Assassinat politique au Sénégal depuis 1960: Ibrahima Fall et compagnie demande la réouverture de tous les dossiers



Assassinat politique au Sénégal depuis 1960: Ibrahima Fall et compagnie demande la réouverture de tous les dossiers
La direction exécutive provisoire du mouvement Taxaw Temm dirigé par Ibrahima Fall a à travers une déclaration listé des dossiers d’assassinat politique.
 
« Depuis 1960, l’histoire politique de notre pays est jalonnée de violence et de meurtres politiques. Chronologiquement, on peut citer sous le régime du Président Léopold Sédar SENGHOR : l’assassinat du député Demba DIOP, l’exécution  de Moustapha  LO accusé de tentative d’assassinat sur la personne du Président SENGHOR, Omar Blondin DIOP décédé dans des circonstances très troublantes non encore élucidées, mais dont tout porte à croire qu’il s’agit d’un crime politique d’Etat, Alfousseynou CISSE, dirigeant étudiant des événements historiques de Mai 1968, arbitrairement enrôlé dans l’armée et tué à Santhiaba Mandjac lors d’un engagement de l’armée sénégalaise avec les forces colonialistes portugaises en Guinée BISSAU, sans oublier l’affaire du « coup d’Etat de 1962 » dont Mamadou DIA (ancien Président du Conseil), Valdiodio Ndiaye (ministre de l’intérieur de l’époque) qui, ainsi que tous leurs compagnons d’infortune, furent accusés et déportés.

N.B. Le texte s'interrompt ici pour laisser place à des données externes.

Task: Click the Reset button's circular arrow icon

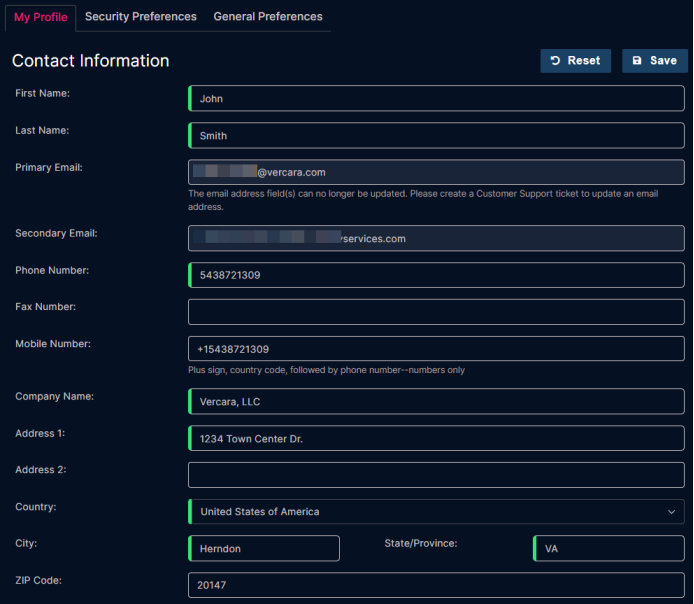Action: point(555,61)
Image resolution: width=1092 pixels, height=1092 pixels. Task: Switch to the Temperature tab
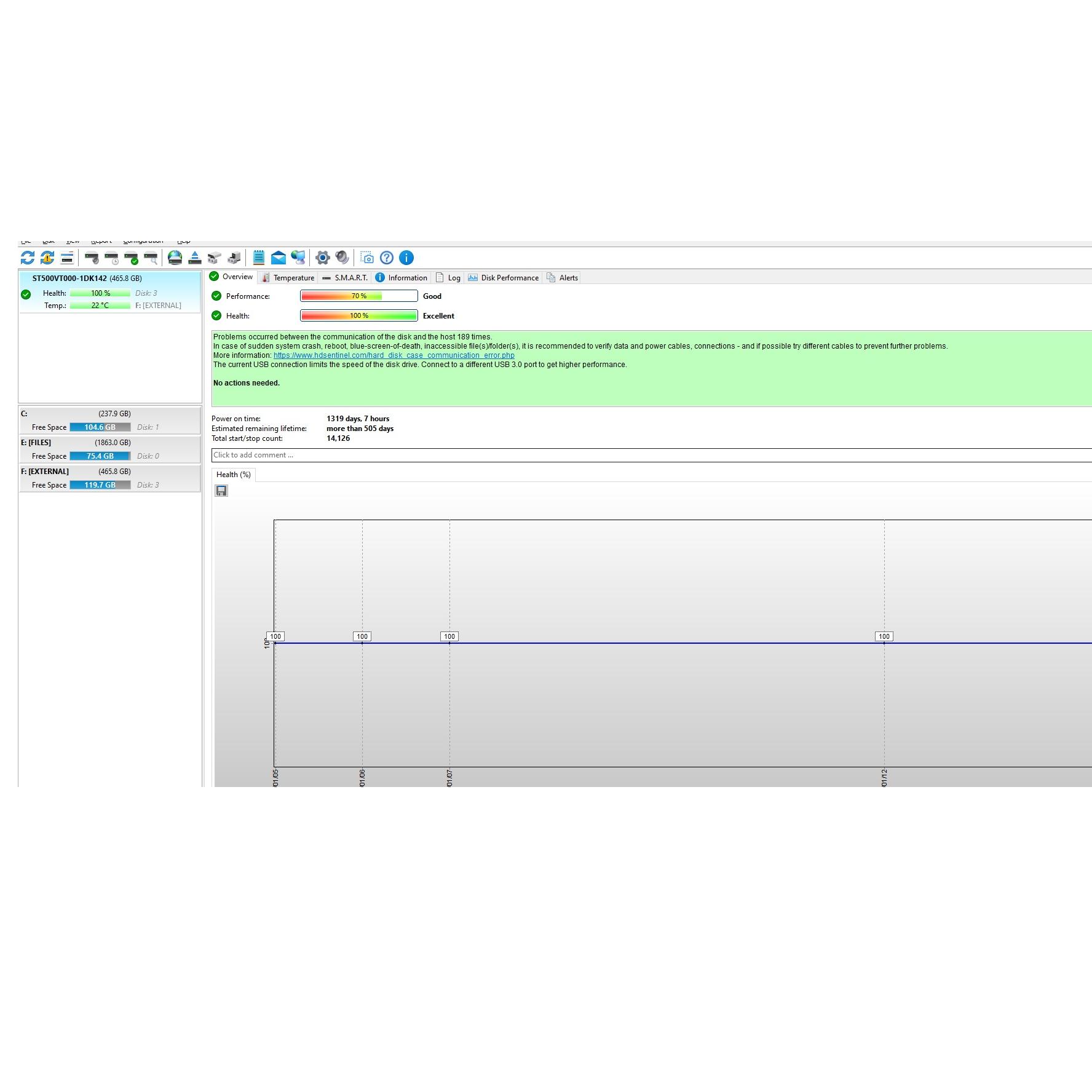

Sous la présidence de Abdou DIOUF, on peut retenir : la mort du commissaire Cheikh Sadibou NDIAYE, de Idrissa SAGNA tué lors de manifestations d’élèves à Ziguinchor, les menaces de mort à l’encontre du juge Kéba MBAYE (Président du Conseil Constitutionnel qui finira par démissionner) et de sa famille, de l’assassinat du Vice-président du Conseil Constitutionnel Me Babacar SEYE, de l’accident mystérieux du journaliste ivoirien Noël Ebony.

Et plus prés de nous, avec le régime de Me Abdoulaye WADE, on note la mort de Balla GAYE étudiant tué lors des manifestations à l’Université Cheikh Anta DIOP, de la tentative d’assassinat de Talla SYLLA, du meurtre de Moussa NDIAYE coordonnateur national du mouvement TEKKI, mais aussi de celle de Mamadou DIOP tué lors des manifestations du M23 contre un troisième mandat de Me Abdoulaye WADE ».

Pour ces affaires comme pour  « celles et ceux qui ont été victimes de la violence des forces de l’ordre lors de manifestations populaires voire torturées à mort », Taxaw Temm demande sans distinction la réouverture, l’examen et/ou le réexamen de toutes ces affaires qui sont les pages noires de notre histoire politique, de 1960 à nos jours.